« La maîtrise du foncier est la principale contrainte de la chaine de production de logement » expose Damien Botteghi, directeur de l’habitat, de l’urbanisme et des paysages (DHUP), au ministère de la Transition écologique et de la Cohésion des territoires à l’occasion du colloque organisé par le Conseil d’Etat le08 novembre 2023 sur le thème « La norme, frein ou moteur pour le logement ? ». C’est aussi le sens du propos du vice-président du Conseil d’Etat, Didier-Roland Tabuteau, qui observe que « la limitation du foncier complique l’atteinte des objectifs de production de logements ».
Le ZAN : un épouvantail
Dans ce contexte, le ZAN aurait pu faire office de coupable idéal, le DHUP reconnaissant d’ailleurs qu’il rendra l’accès au foncier « encore plus concurrentiel ». Mais de nuancer aussitôt : « La tension foncière actuelle n’est pas d’abord due au ZAN, la volonté et la nécessité de sobriété existait déjà.
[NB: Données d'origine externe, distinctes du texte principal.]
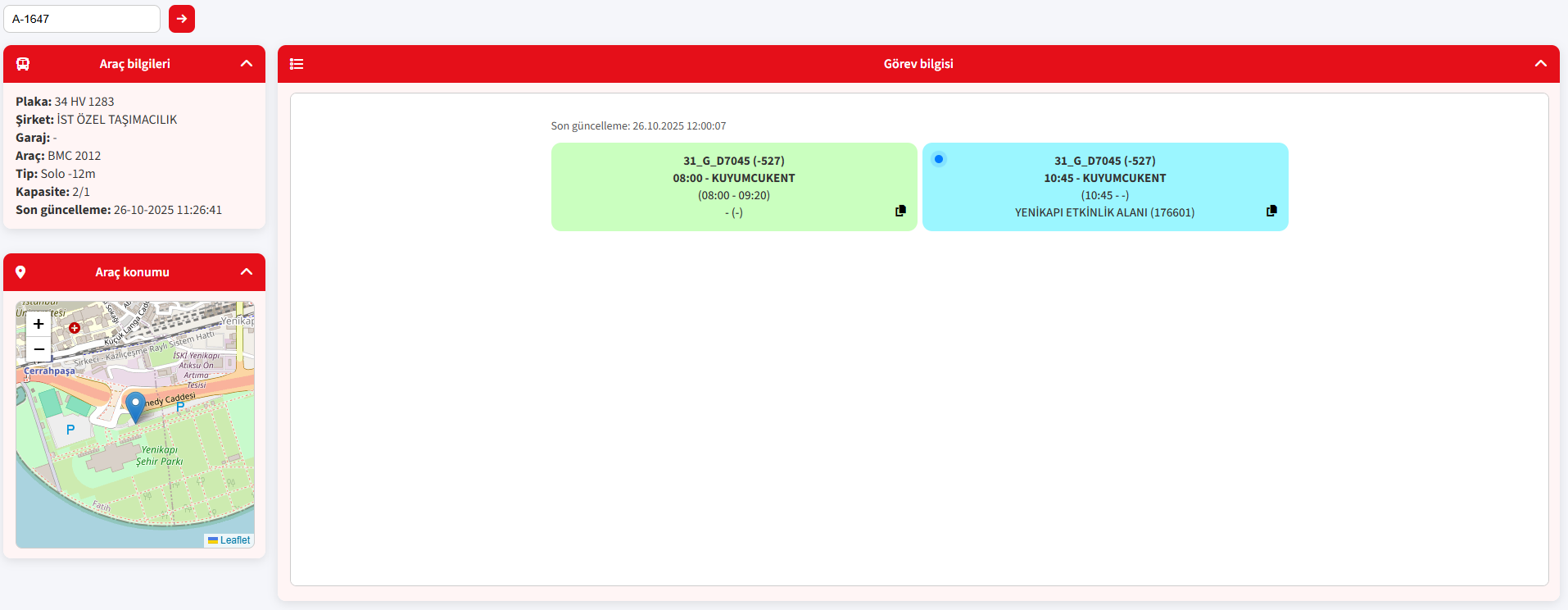Click the red hospital marker on the map
This screenshot has height=610, width=1568.
coord(75,328)
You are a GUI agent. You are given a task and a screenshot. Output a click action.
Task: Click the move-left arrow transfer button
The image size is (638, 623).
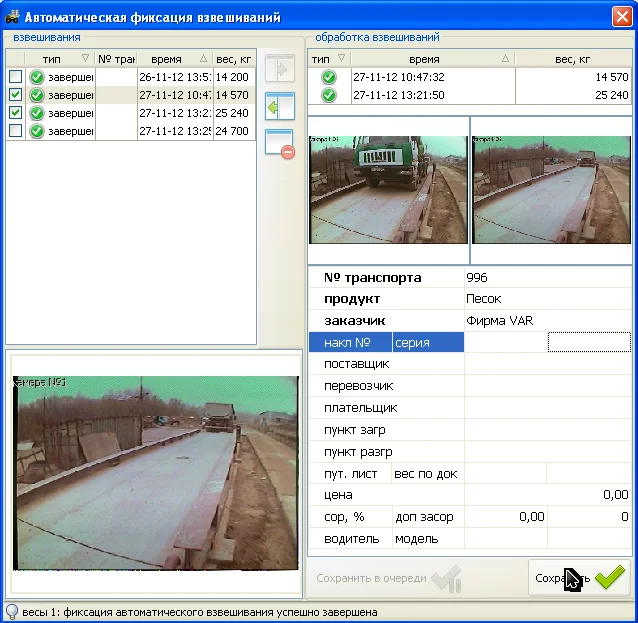pos(279,106)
D’ailleurs, pour les grandes villes et les villes moyennes, le ZAN n’est pas une difficulté ; en revanche, c’est plus compliqué dans les zones rurales et péri-urbaines ».
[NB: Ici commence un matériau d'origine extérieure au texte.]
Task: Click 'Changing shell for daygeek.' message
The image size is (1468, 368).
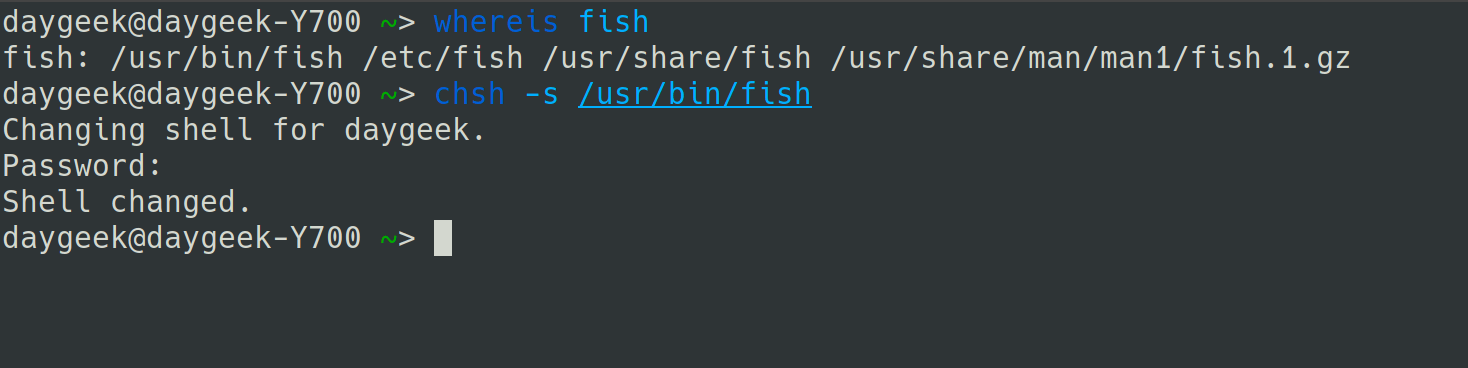Action: pyautogui.click(x=244, y=130)
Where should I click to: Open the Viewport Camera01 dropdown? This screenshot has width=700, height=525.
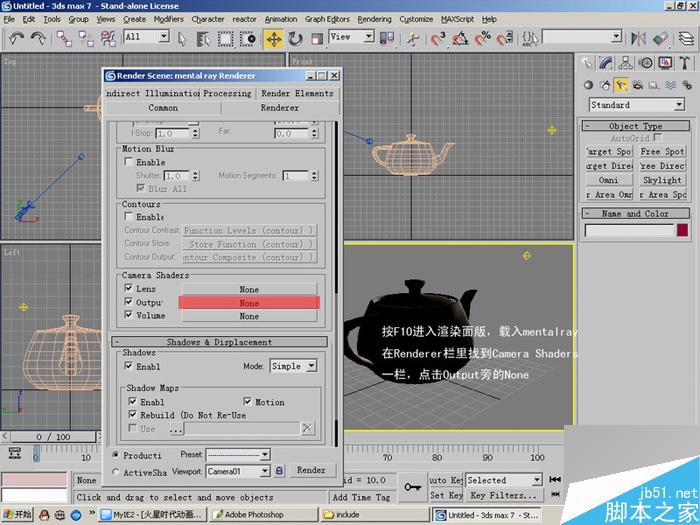[x=238, y=470]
Constat similaire par Jean-François Debat, maire de Bourg-en-Bresse (01) et président de Grand Bourg Agglomération : « C’est essentiellement l’étalement périurbain qui sera concerné par les efforts ». L’élu y consent mais exhorte à ce que la norme soit prévisible et applicable, or « sur le ZAN, le compte n’y est pas ». Il déplore ainsi les atermoiements et les modifications successives du texte, rappelant au passage que les décrets d’application ne sont toujours pas définitifs. Il regrette aussi qu’ait été retenu le Sraddet comme première strate d’intégration des objectifs (avant d’être décliné aux échelons inférieurs). Cela crée des incertitudes, car « pour connaître la règle, il faudra attendre que le Sraddet soit mis en comptabilité », et ce d’autant plus lorsque son président de région a fait part de sa volonté de « sortir du ZAN ». Autant de facteurs d’inquiétudes dommageables s’agissant d’une norme qu’il estime « indispensable et vertueuse ».
Démembrer et préempter
Qui dit raréfaction dit aussi augmentation du prix, c’est l’analyse d’Eric Lombard, directeur général du groupe Caisse des dépôts, et de Boris Cournède, chef par intérim de la division de l’économie publique à l’OCDE. Face au risque de spéculation sur le foncier et alors que, comme le relève Damien Botteghi, « l’appropriation des terrains peut devenir conflictuelle », la solution pourrait résider dans les mécanismes de démembrement foncier/bâti. Le DHUP constate qu’ils sont de plus en plus plébiscités, à l'instar du bail réel solidaire (BRS). L’occasion pour Damien Botteghi de rappeler que la DHUP travaille actuellement sur les décrets d’application du BRS d’activité (BRSA), créé par la loi 3DS de 2022 et qui ouvre le BRS aux secteurs commerciaux et professionnels. Et de constater que beaucoup d’aménageurs publics commencent à réfléchir à recourir au bail plutôt qu’à la cession, les foncières privées s’organisant elles aussi sur ce sujet.
Autre piste pour contrer la hausse du prix : consacrer un droit de préemption à objet exclusivement foncier. Jean-François Debat l’appelle en tout cas de ses vœux : « Le droit de préemption urbain tel qu’il est encadré aujourd'hui n’est plus adapté à la situation actuelle dans laquelle des promoteurs privés se jettent sur des terrains avec l’objectif d’en constituer des réserves avant de les revendre à prix d’or ». Côté DHUP, on ne ferme pas la porte. « Nous pouvons avoir cette réflexion d’un droit de préemption en contestation de prix » indique Damien Botteghi, qui rappelle que ce mécanisme existe déjà dans le droit français : les sociétés d’aménagement foncier et d’établissement rural (Safer) peuvent préempter un terrain agricole pour « éviter la surenchère des prix ».